El primer viaje lo hice cuando tenía 19 años, y llegué después de visitar varias ciudades durante el invierno europeo, era el final del periplo de un mes antes de volver a Italia, a Milán. Al llegar, la ciudad me gustó por su luz y su calorcito de invierno a la orilla del mar. Pero antes de eso la ciudad ya se anticipó en darme su bienvenida durante el viaje en tren desde la ciudad de Granada, en Andalucía, al sur de España. Dicho viaje lo guardo como un tesoro, fue un viaje largo, de noche, en unos vagones incómodos, lleno de estudiantes y viajeros varios.
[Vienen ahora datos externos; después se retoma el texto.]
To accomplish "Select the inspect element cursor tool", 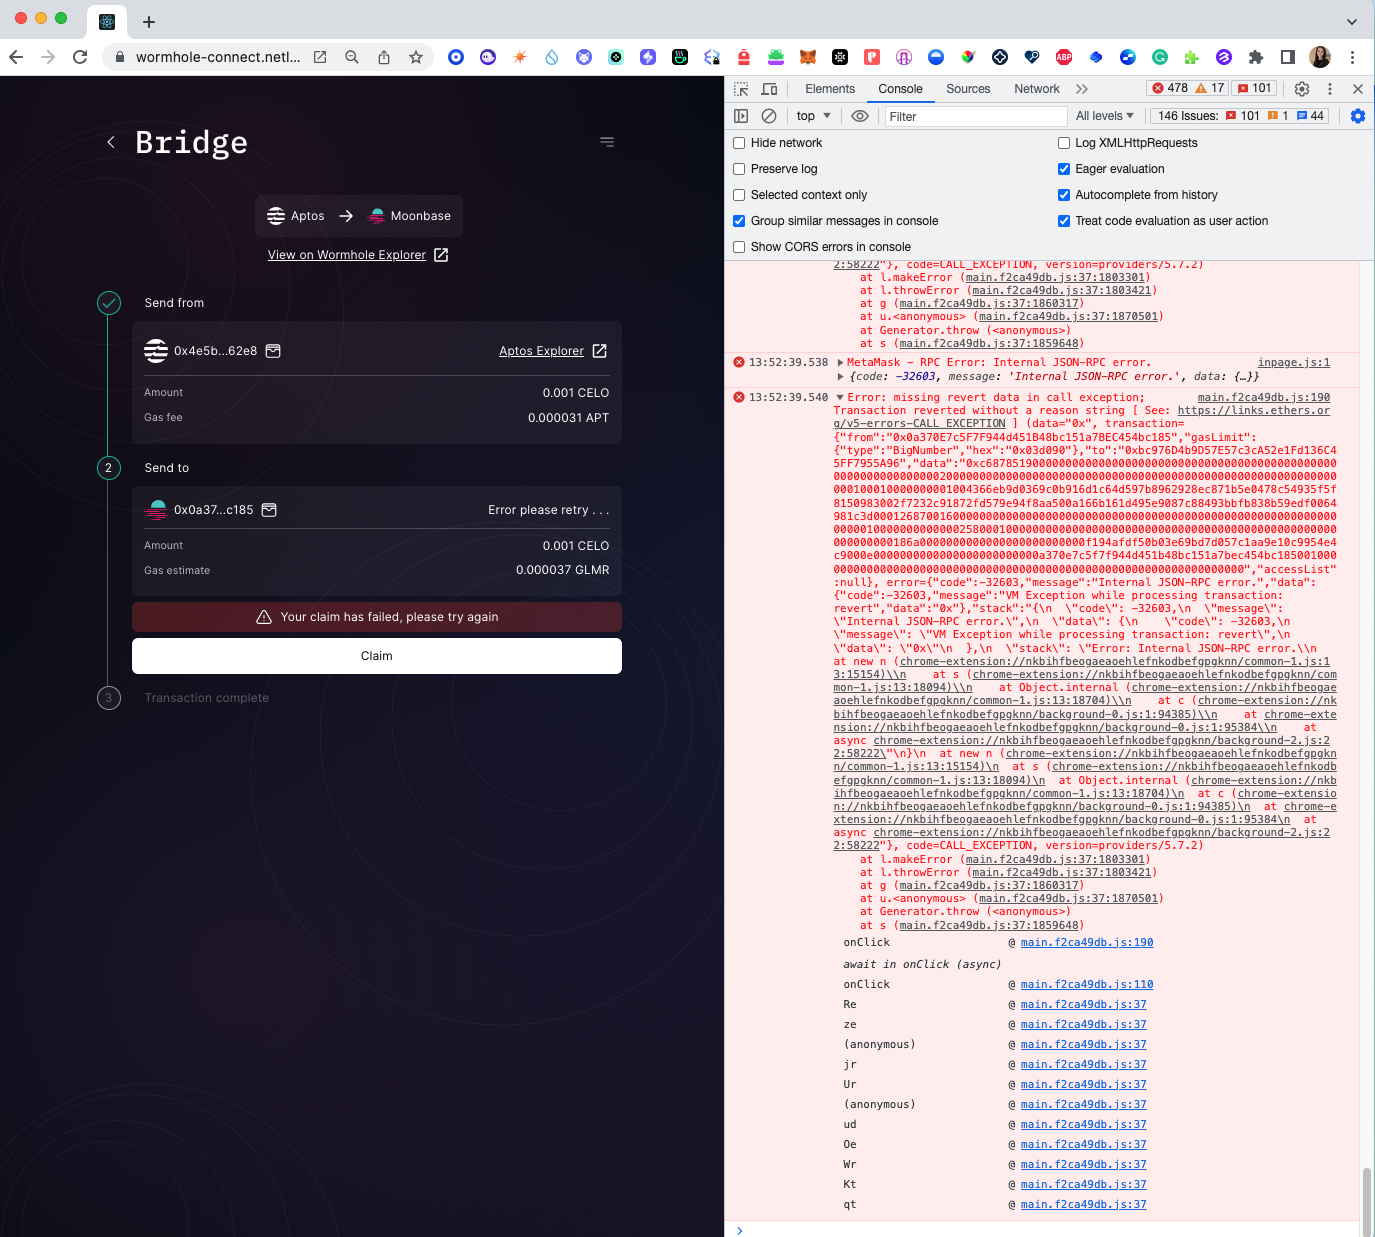I will 741,88.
Al menos eso es lo que recuerdo.
Al principio intentamos lo típico, es decir, acomodar nuestras mochilas, conversar entre nosotras con mi compañera de viaje, comer algo, dormir, mirar por la ventana las luces de la noche, o las luces altas en el compartimento evitando interrumpir el silencio. Se hacía de noche y ya estaban echadas las cortinas, no todos los viajeros querían cortinas abiertas.
Así empezamos a levantarnos del asiento, salir al pasillo, ir al coche comedor… Y claro, la juventud es lo que tiene, te haces amistades por todos lados; la necesidad de relacionarte y compartir es inherente, más en un viaje, al menos esa fue nuestra experiencia.
Durante los más de 600 km recorridos desde Granada a Barcelona, conocimos a varias personas y apenas dormimos. Entre mis recuerdos hay una persona que viene a mi memoria especialmente. Iniciamos conversación entre un gran grupo de estudiantes que iban a la ciudad de Toledo, eran de varias nacionalidades. Algunos de ellos estudiaban lo mismo que yo, y así empezamos a hablar con mayor interés, además algunos ya conocían Barcelona y nos empezaron a compartir todos los datos de donde ir, qué ver, como era la ciudad y tantas cosas! Nos hablaron del puerto, Montjuic, la rambla, sin embargo, el galardón se lo llevó indiscutiblemente la Sagrada Familia de Gaudí. Recuerden que en ese tiempo nadie llevaba smpartphones, ni tablet ni nada de eso. Como mucho guías de la ciudad y planos en papel. Sí, papel.
Un italiano llamado Alessandro S., estudiante de ultimo año de Ciencias Políticas, que pasaba un tiempo de intercambio, marcó diferencia entre todos. Conversábamos unos con otros y también entre los dos, hablaba perfecto español y yo le hablaba en un pésimo italiano recién aprendido semanas antes. Podría decir de él que fue un tremendo compañero de viaje; amable, conversador, inteligente, divertido, respetuoso. Incluso, me cuidó, cuando fue necesario, todo en un breve espacio de tiempo. Y no, no pasó absolutamente nada entre nosotros, ni un beso, ni nos tomamos las manos, ni nada; innegablemente hubo algo, intangible/sutil. Lo que más me sorprendió de él fue que varios meses después, estando en Santiago, al llegar de la universidad había una carta esperándome, me escribió desde Turin, Italia, ciudad donde vivía. Me escribió para decirme que había terminado la universidad, que vendría a Chile y que le encantaría verme para que nos conociéramos un poco más, revelándome una breve pero concisa declaración de sus sentimientos y esperanzas. Me quedé totalmente atónita, no supe qué hacer, no lo comenté con nadie. Leí la carta mil veces, sentada en la terraza en casa de mis padres, con todo tipo de emociones invadiéndome. Finalmente, no nos vimos porque yo le dije que no. Años después comprendí que mi decisión estuvo guiada por el miedo. Guardé esa primera carta durante años como uno de los mejores regalos que he recibido.
Y hoy hago publica esta historia, jamás contada porque sé que Barcelona, siempre me ha dado amor y me ha cuidado, desde el comienzo, incluso antes de conocerla. Y yo, siempre la he amado.